Rewrite the lines below with "Customization" replaced by "Personalization" wherever it occurs, keeping everything else identical. Leave the pictures out.

____

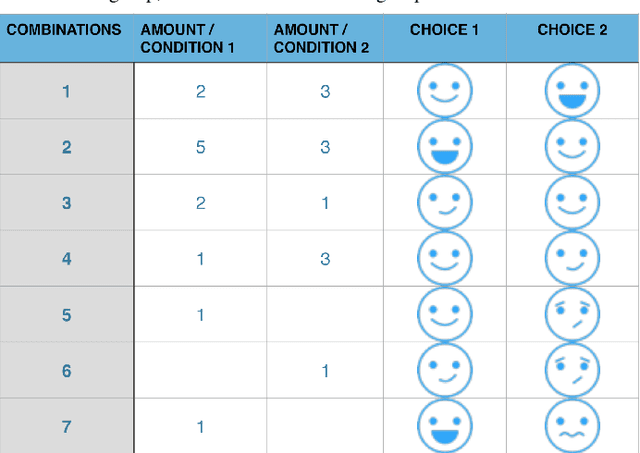Click the Choice 1 smiley in row 1
Viewport: 640px width, 453px height.
point(444,92)
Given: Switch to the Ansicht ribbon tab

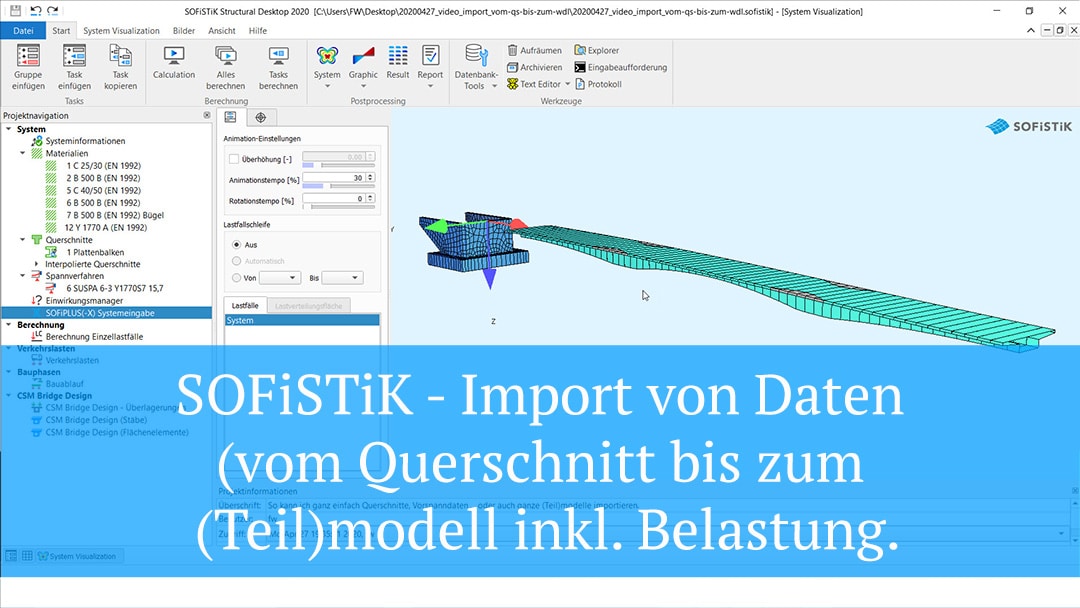Looking at the screenshot, I should [x=222, y=30].
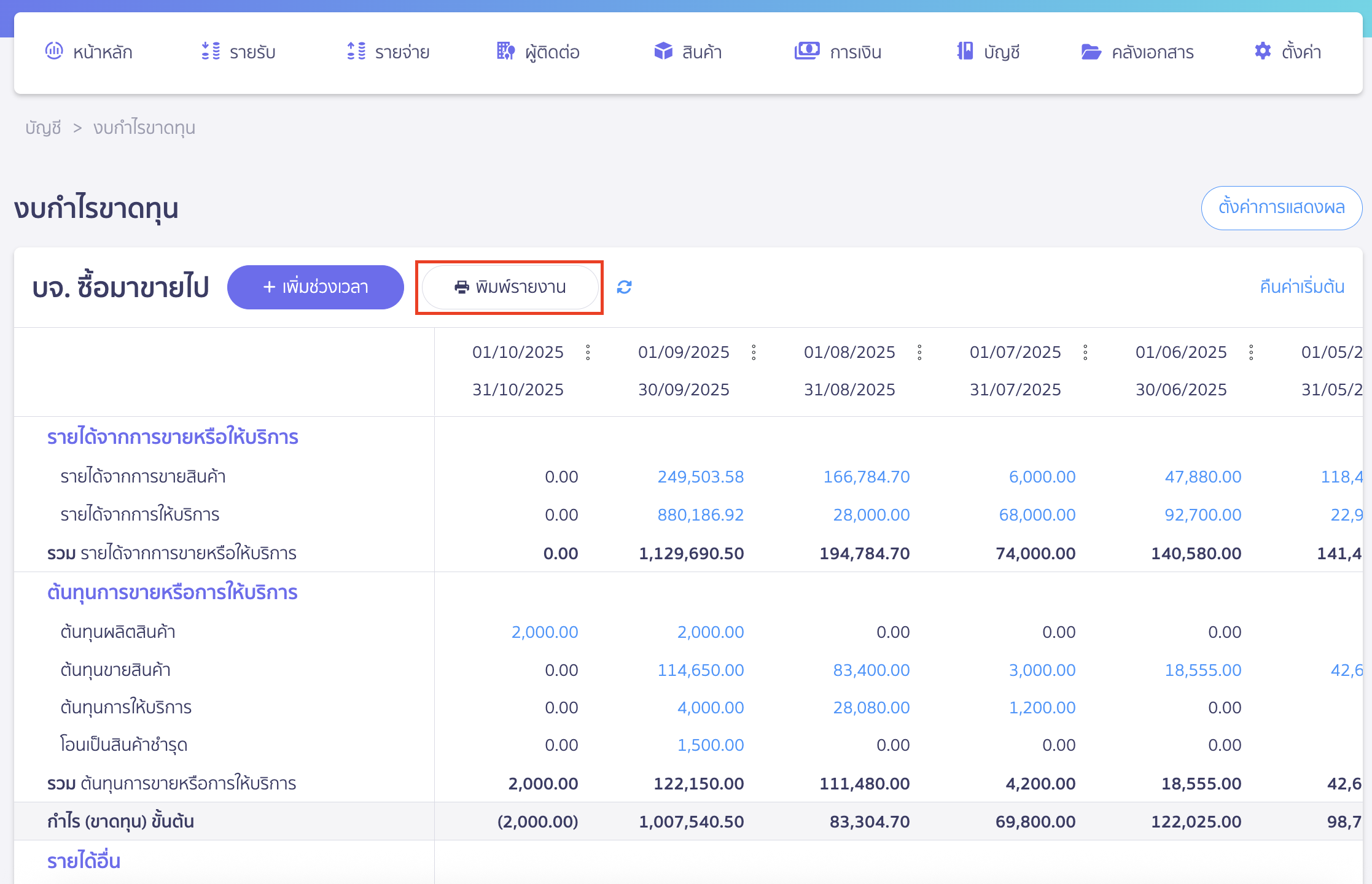Click the คลังเอกสาร folder icon
The image size is (1372, 884).
(1091, 52)
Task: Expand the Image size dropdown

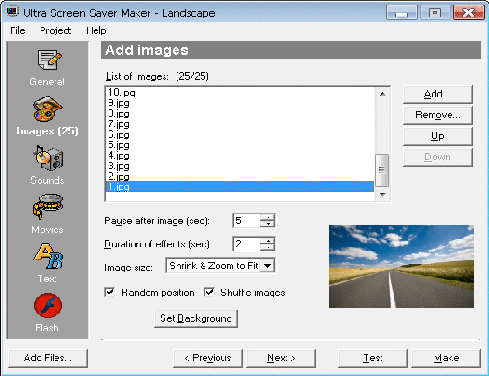Action: (268, 266)
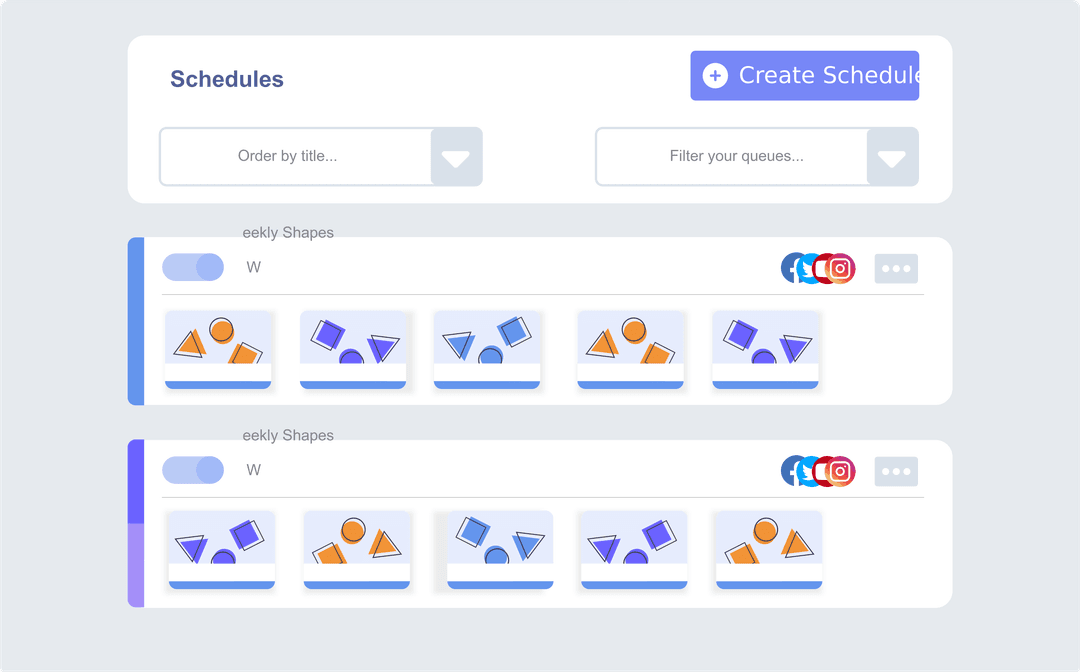Expand the Filter your queues dropdown arrow
Image resolution: width=1080 pixels, height=672 pixels.
point(892,157)
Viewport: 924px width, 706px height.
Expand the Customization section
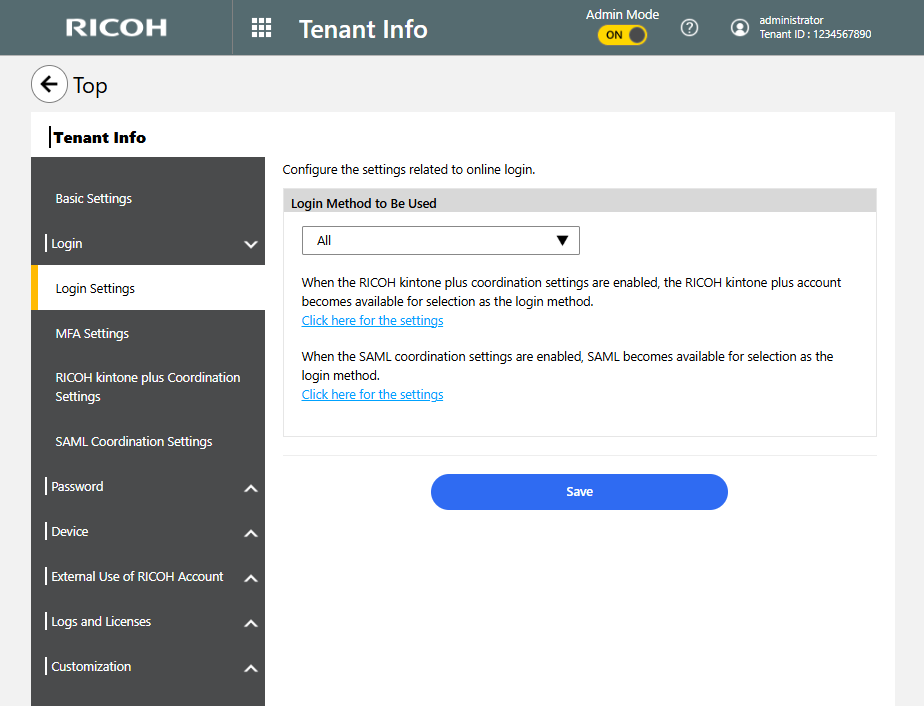250,668
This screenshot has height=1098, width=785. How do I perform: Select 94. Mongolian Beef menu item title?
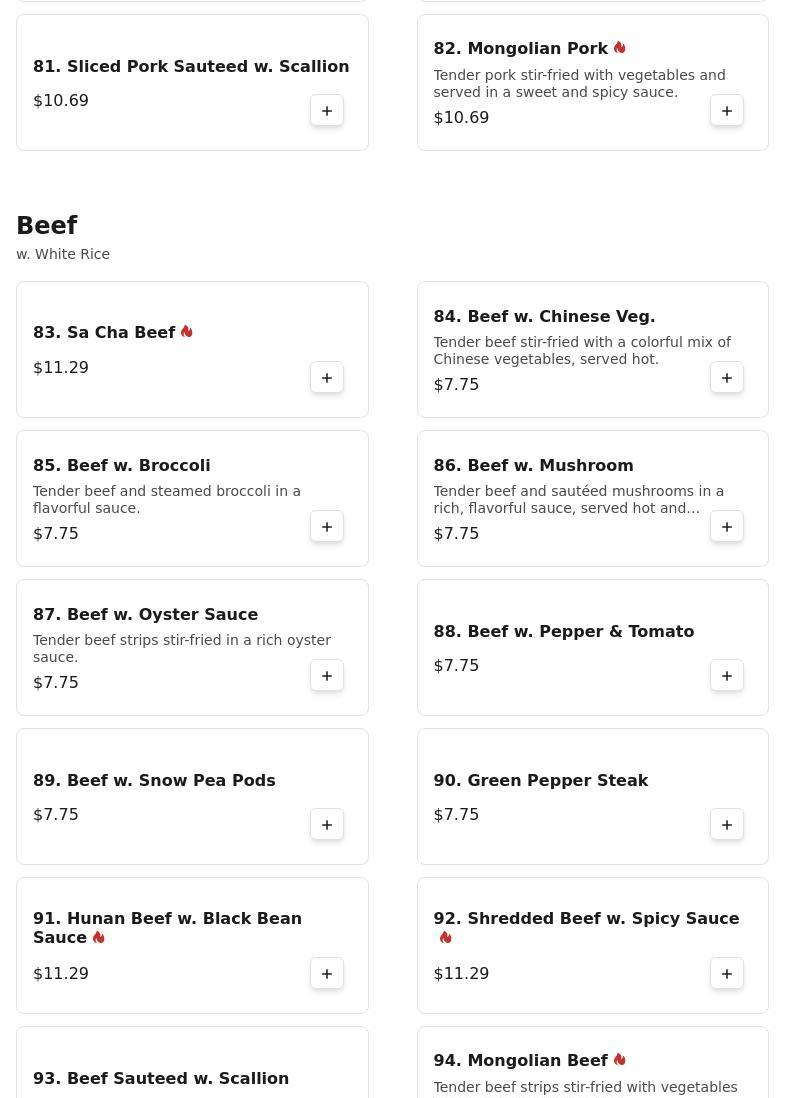(x=520, y=1060)

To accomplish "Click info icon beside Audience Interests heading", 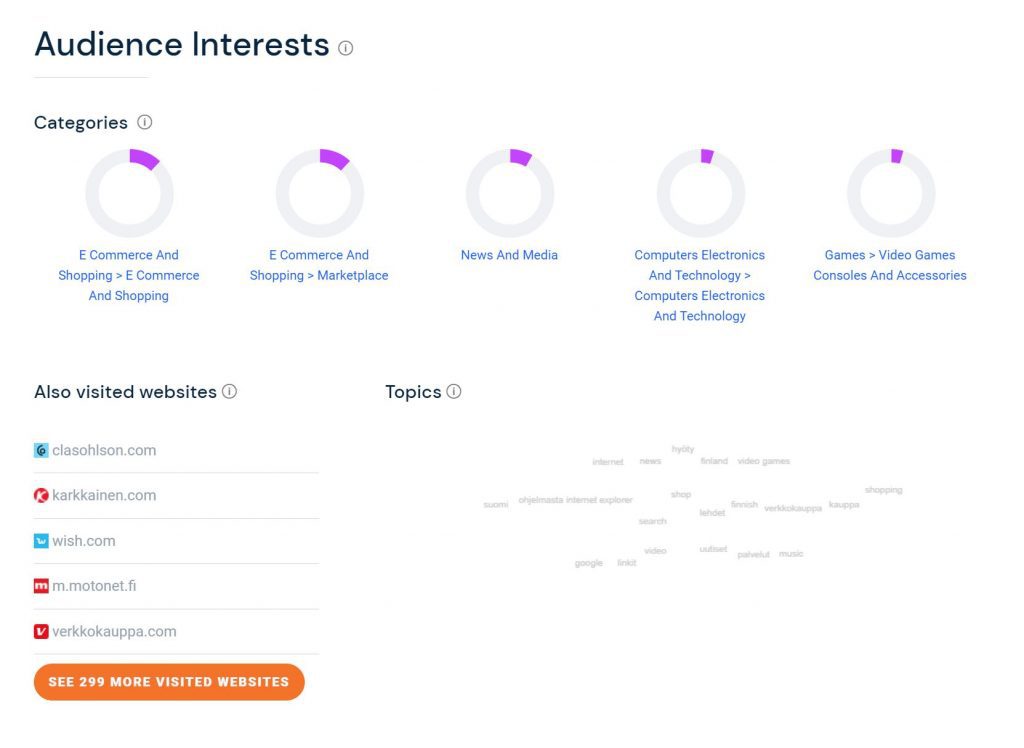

____

[Full output]:
Click the Choice 1 smiley in row 1
Viewport: 640px width, 453px height.
point(444,92)
Given: Switch to the Ansicht ribbon tab

Looking at the screenshot, I should [x=222, y=30].
Click the คลังเอกสาร folder icon
The image size is (1372, 884).
(1091, 52)
Task: Expand the Image size dropdown

Action: (268, 266)
Expand the Filter your queues dropdown arrow
Image resolution: width=1080 pixels, height=672 pixels.
point(892,157)
Viewport: 924px width, 706px height.
Expand the Personalization section
250,668
This screenshot has height=1098, width=785. How do I perform: Select 94. Mongolian Beef menu item title?
(x=520, y=1060)

To accomplish "Click info icon beside Audience Interests heading", 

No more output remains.